STA205: Probability & Measure Theory: Spring 2009

Prof:Robert L. Wolpert wolpert@stat.duke.edu OH: Mon 4:15-5pm, 211c Old Chem (684-3275)
TA:Danilo Lopes dll11@stat.duke.edu  OH: tba
Class:Mon/Wed 2:50-4:05pm
Text:Sidney Resnick, A Probability Path
Opt'l:Patrick Billingsley, Probability and Measure (3rd edn); Additional references

Syllabus

WeekTopicHomework
I. Foundations of ProbabilityProblemsDue
Jan 07 Introduction: Probability spaces, outcomes, events
Jan 12,14 Probability spaces: fields and sigma-fields hw1Jan 21
Jan 21 Probability spaces: Constructing & extending measures hw2Jan 28
Jan 26-28 Random variables and their distributions hw3Feb 11
Feb 02-04 No class (NSF Panel)
Feb 09-11 Integration & expectation: Lebesgue's MCT & DCT hw4Feb 18
Feb 16-18 Independence & zero-one Laws: Fubini's Thm hw5Feb 25
II. Convergence of Random Variables & Distributions
Feb 23-25 Convergence concepts: a.s., i.p., Lp, Loo hw6Mar 04
Mar 02-04 Markov, Chebychev, Hoeffding, and UI hw7Mar 16
--- Spring Break (Mar 07-15) ---
Mar 16-18 Review and in-class Midterm (Wed Mar 18) '05, '06, '07, '08 Results
Mar 23-25 Strong & weak laws of large numbers hw9 Apr 01
Mar 30-01 Convergence in distribution & C.L.T. hw10 Apr 08
Apr 06-08 Stable limit theorem & ID limits (notes) 101 Old Chem hw11 Apr 15
III. Conditional Prob & Expectation
Apr 13-15 Radon-Nikodym thm and conditional probability MGs
Apr 29 Take-home Final Exam (due 2pm) '04, '05, '06, '07, '08 Results
May 1 Histogram of Course Averages


Description

This is a course about random variables, especially about their convergence and conditional expectations, motivating an introduction to the foundations of modern Bayesian statistical inference.
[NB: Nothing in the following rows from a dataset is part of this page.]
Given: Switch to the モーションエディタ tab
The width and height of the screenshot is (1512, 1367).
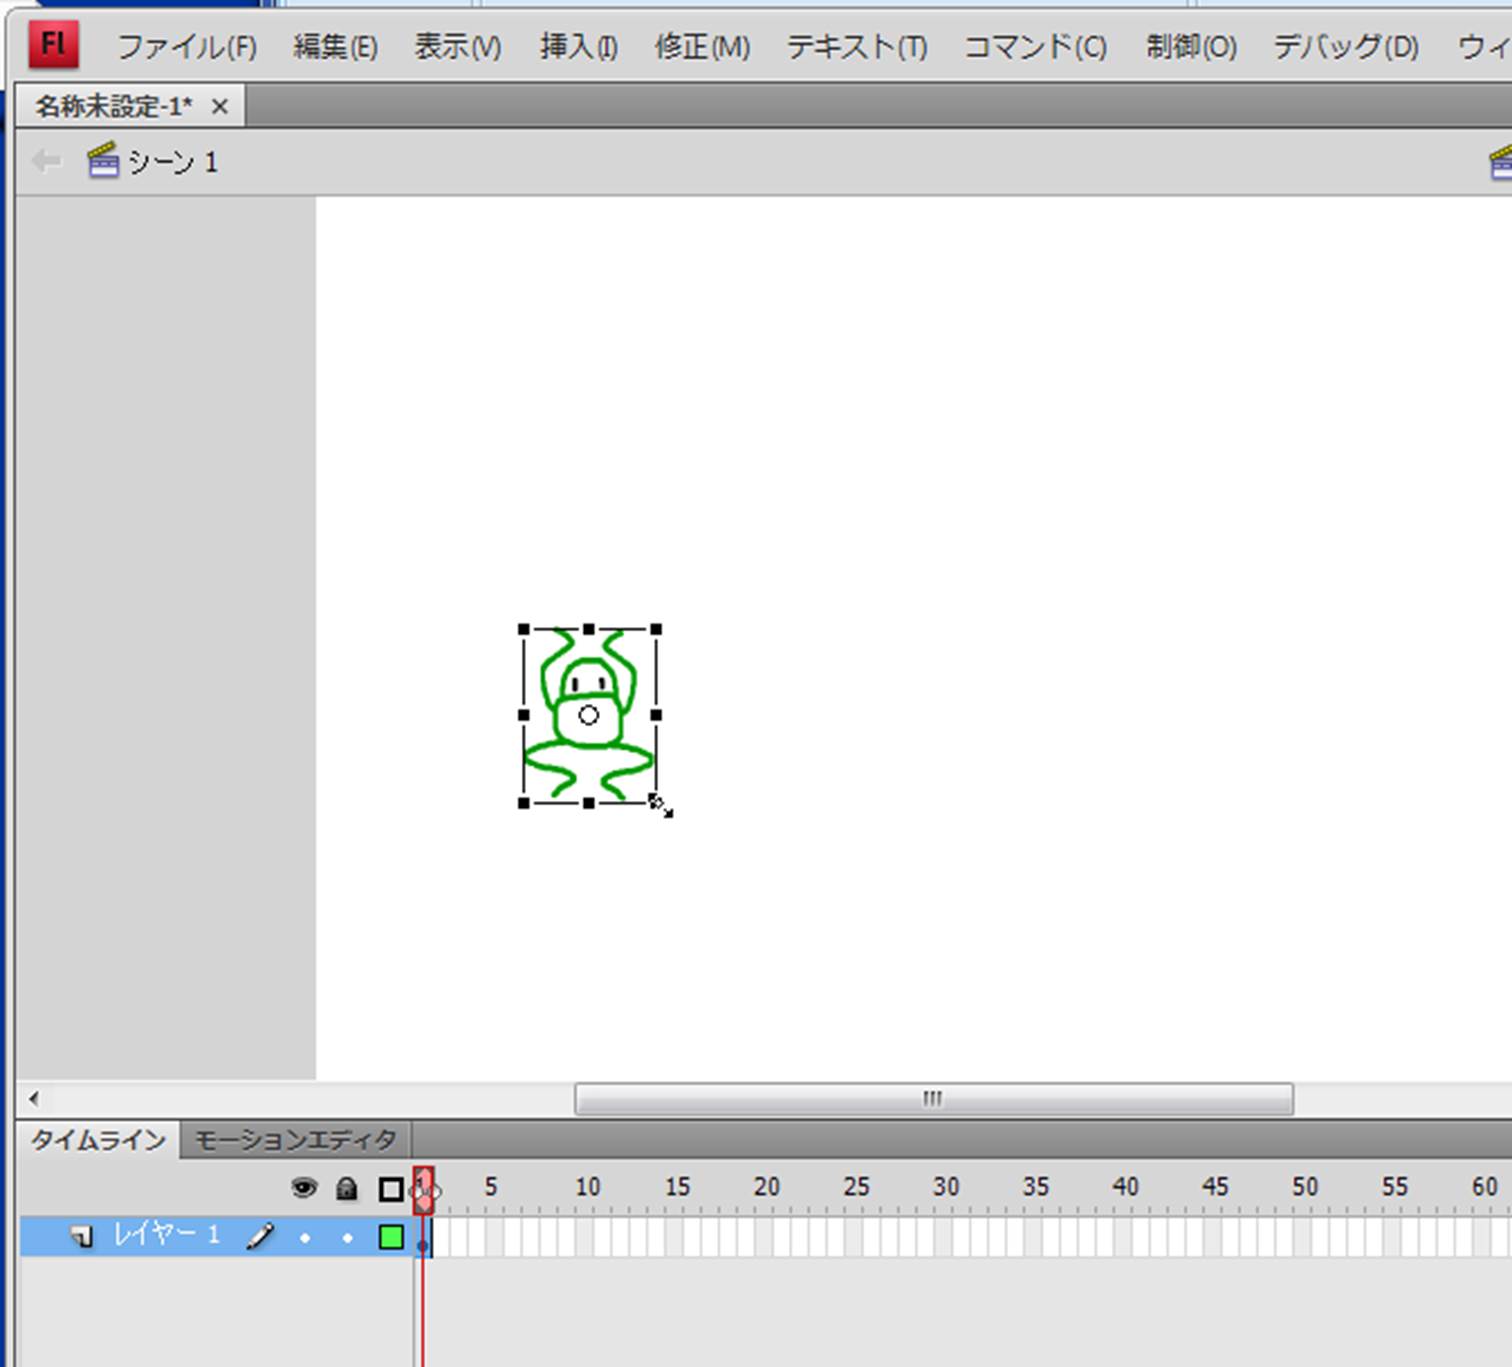Looking at the screenshot, I should point(295,1140).
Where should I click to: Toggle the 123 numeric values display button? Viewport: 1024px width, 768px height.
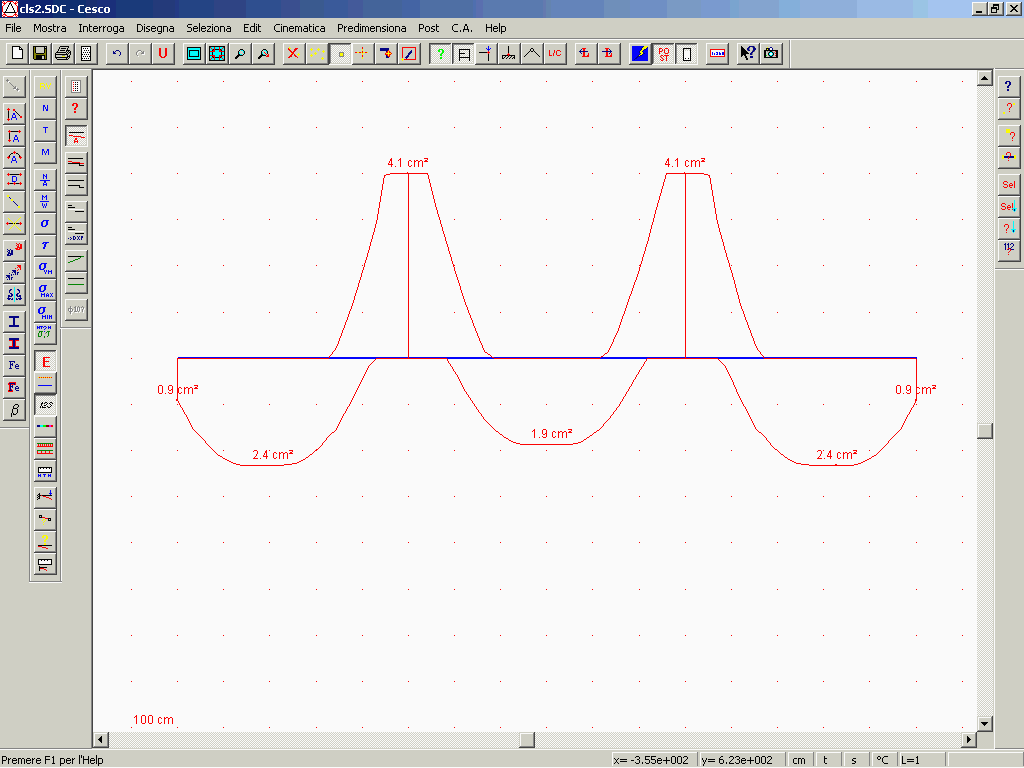[45, 404]
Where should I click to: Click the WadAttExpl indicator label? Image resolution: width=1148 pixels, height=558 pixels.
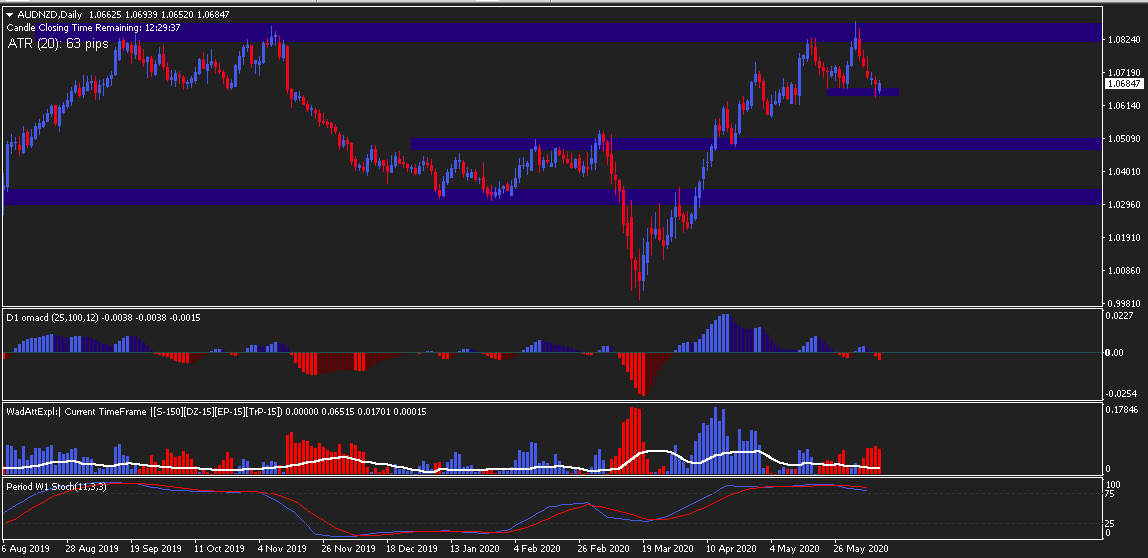[x=217, y=412]

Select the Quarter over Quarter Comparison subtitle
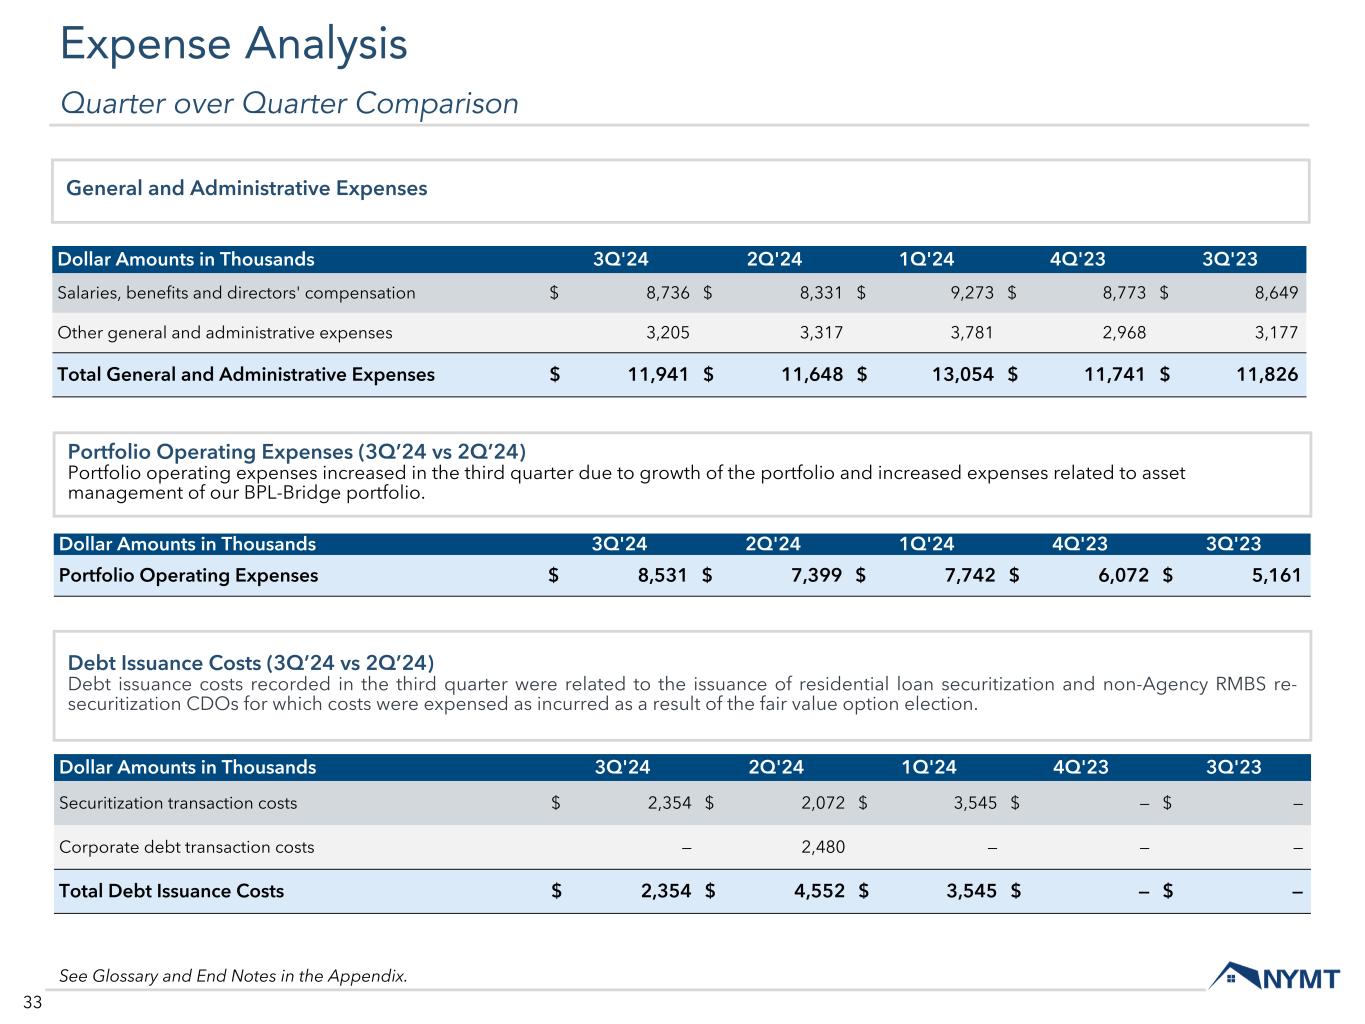[289, 103]
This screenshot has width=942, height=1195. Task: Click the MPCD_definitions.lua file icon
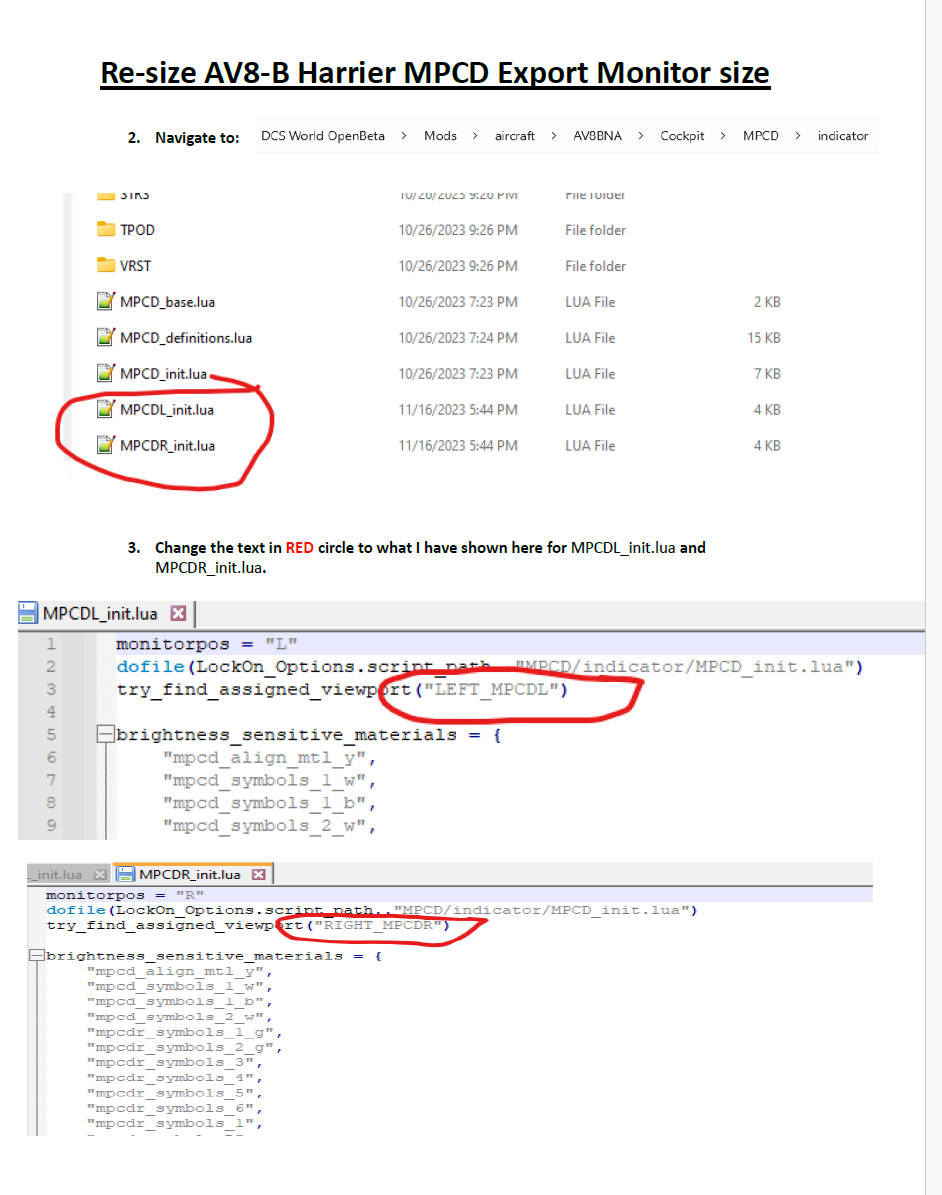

It is a course by and for statisticians, and does not give thorough coverage to abstract measure and integration (for this you should consider MTH241) nor to the abstract mathematics of probability theory (see MTH 287).

Students are expected to be well-versed in real analysis at the level of W. Rudin's Principles of Mathematical Analysis or M. Reed's Fundamental Ideas of Analysis--- the topology of Rn, convergence in metric spaces (especially uniform convergence of functions on Rn), infinite series, countable and uncountable sets, compactness and convexity, and so forth. Most students who majored in mathematics will be familiar with this material; students with less background in math should consider taking Duke's Math 203, Basic Analysis I. It is also possible to learn the material by working through standard text, doing most of the problems, preferably in collaboration with a couple of other students and with a faculty member to help out now and then. More advanced mathematical topics from real analysis, including parts of measure theory, Fourier and functional analysis, are introduced as needed to support a deep understanding of probability and its applications. Topics of later interest in statistics (e.g., regular conditional density functions) are given special attention, while those of lesser statistical interest (e.g., extreme value theorems) may be omitted.

Some problems and projects may require computation; you are free to use whatever environmnent you're most comfortable with. Most people find R (lots of on-line some documentation is available) or Matlab (a primer is available) easier to use than compiled languages like FORTRAN or C. Homework problems are of the form chapter/problem from the text. Not all of them will be graded, but they should be turned in for comment; Tuesday classes will begin with a class solution of one or two of the preceeding week's problems. Some weeks will have lecture notes added (click on the "Week" column if it's blue or green). This is syllabus is tentative, last revised , and will almost surely be superceded- RELOAD your browser for the current version.

Course grade is based on homework (20%), in-class midterm exam(30%), and take-home final exam (50%).


Note on Auditing:

My rules about auditors are that a student can sit in on or (preferably) audit a course if:

  1. There are enough seats in the room,
  2. He/she is willing to commit to active participation:
    1. turn in about a third or a half of the homeworks (or a few problems on each of most HW assignments)
    2. take either the final or the midterm
    3. come regularly to lectures, and ask or answer questions now and then.
I expect all students to participate actively. It hurts the class atmosphere and lowers students' expectations when some attenders only spectate. I try to discourage that by requiring active participation of everyone, including auditors, to make the classes more fun and productive for us all.